Antoine Oury - 11.12.2013

Edition - International - Norman Rockwell - biographie - famille


Quand vient l'heure d'ouvrir les placards, pas sûr que la famille fasse partie de ceux qui se réjouissent : celle de Norman Rockwell conteste en tout cas fermement l'interprétation de Deborah Solomon, à l'origine de la dernière biographie en date du peintre. Celle-ci souligne la récurrence des figures masculines dans ses oeuvres, comme une manifestation d'une homosexualité refoulée, ou du moins soigneusement réprimée.

 


2013-03-20: (78/365) Norman Rockwell Self-Portrait P1050085

(Dave LundyCC BY-ND 2.0)

 

 

Ils ont qualifié la biographie de « bio-fiction », ce qui n'est jamais un compliment pour un professionnel : American Mirror renvoie une image de l'icône de la peinture américaine qui ne satisfait pas vraiment sa famille.
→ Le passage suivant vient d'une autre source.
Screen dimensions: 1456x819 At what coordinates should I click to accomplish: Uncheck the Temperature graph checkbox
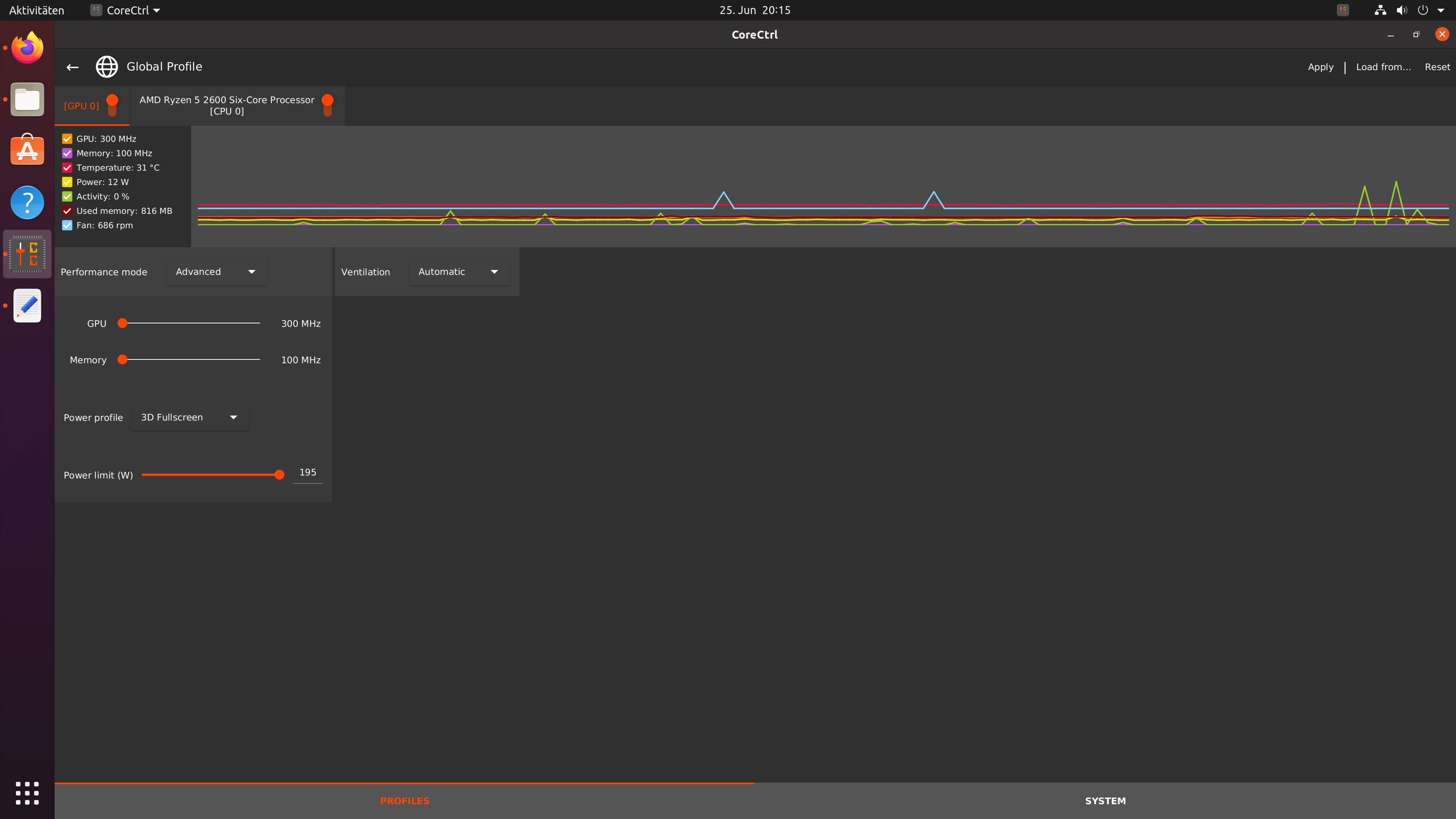(67, 168)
Deborah Solomon, l'auteure, développe dans l'ouvrage une thèse selon laquelle Rockwell aurait exprimé, dans ses peintures de la vie familiale américaine, une vision idéalisée qui n'aurait rien à voir avec sa propre existence, traversée par des difficultés familiales et une homosexualité réprimée, d'après Solomon.

 

Deux divorces et trois mariages, une attirance non dissimulée pour les corps masculins, souvent présents dans ces oeuvres, autant d'éléments qui ne trompent pas, selon American Mirror : « Il est possible de discerner un homoérotisme intense, ainsi qu'une volonté de se tenir à distance de ses propres désirs. » 

 

La famille a été mise à contribution pour mener l'étude à l'origine de la biographie, mais elle réfute aujourd'hui la thèse de l'ouvrage : « Le livre de Mme Solomon ne livre pas une étude approfondie ou factuelle de la vie et du travail de Norman Rockwell. À la place, elle concocte une vie fictive. Ce faisant, elle tente de falsifier tout ce que sa famille et le monde savent de lui. »

 

 Une analyse plutôt radicale, qui n'est néanmoins pas inédite, tant les proches d'un grand homme peuvent parfois se montrer pointilleux vis-à-vis des ouvrages relatifs à ces figures : le Christian Science Monitor rappelle le cas de Charles Schultz, présenté comme un père dépressif et mélancolique dans une biographie parue en 2007, Schulz and Peanuts, de David Michaelis, à l'origine d'une forte polémique.

 

L'année dernière, la maison Gallimard n'avait pas hésité à censurer un ouvrage sur Aragon qui abordait de front son homosexualité dans un chapitre : l'auteur, Daniel Bougnoux, n'avait rien pu faire face à la demande de l'exécuteur testamentaire du poète, Jean Ristat.